__GIVEN RECORDS__:
----------------

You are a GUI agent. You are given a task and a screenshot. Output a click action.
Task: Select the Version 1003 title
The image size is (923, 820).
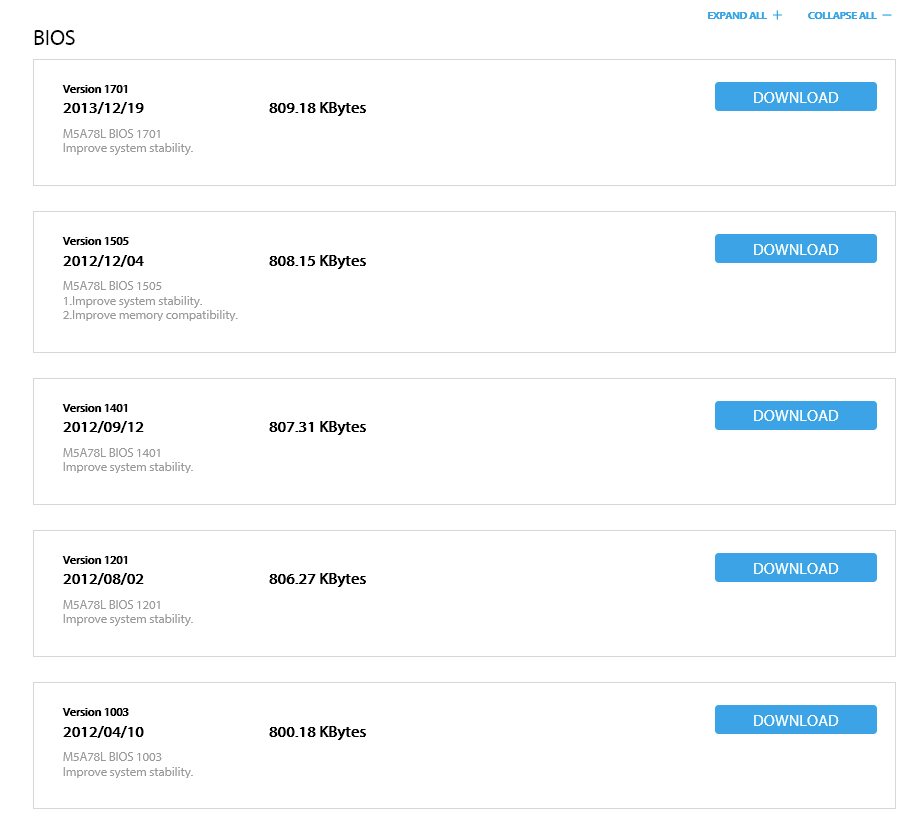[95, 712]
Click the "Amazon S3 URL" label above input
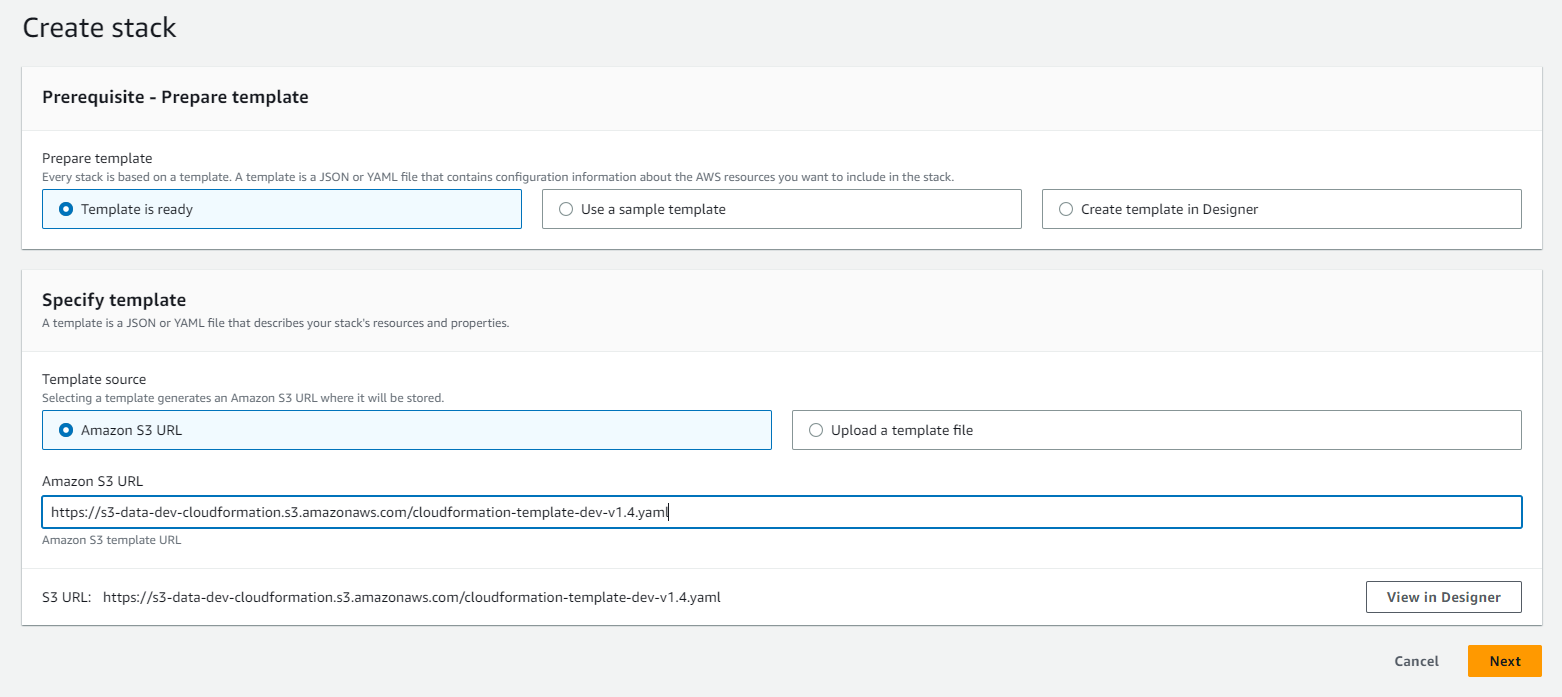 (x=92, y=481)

----------------

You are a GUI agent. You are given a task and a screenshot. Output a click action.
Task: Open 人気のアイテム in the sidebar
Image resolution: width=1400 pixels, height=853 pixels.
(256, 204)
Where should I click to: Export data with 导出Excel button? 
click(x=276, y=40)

----------------

__WHAT YOU SHOULD DO__: Copy the listing lines from the one with "Where should I" to the one with "click(x=276, y=40)", switching "Export data" to "Download data" and keeping every other detail the same. Return only those lines.

__RIGHT ANSWER__:
Where should I click to: Download data with 导出Excel button? 
click(x=276, y=40)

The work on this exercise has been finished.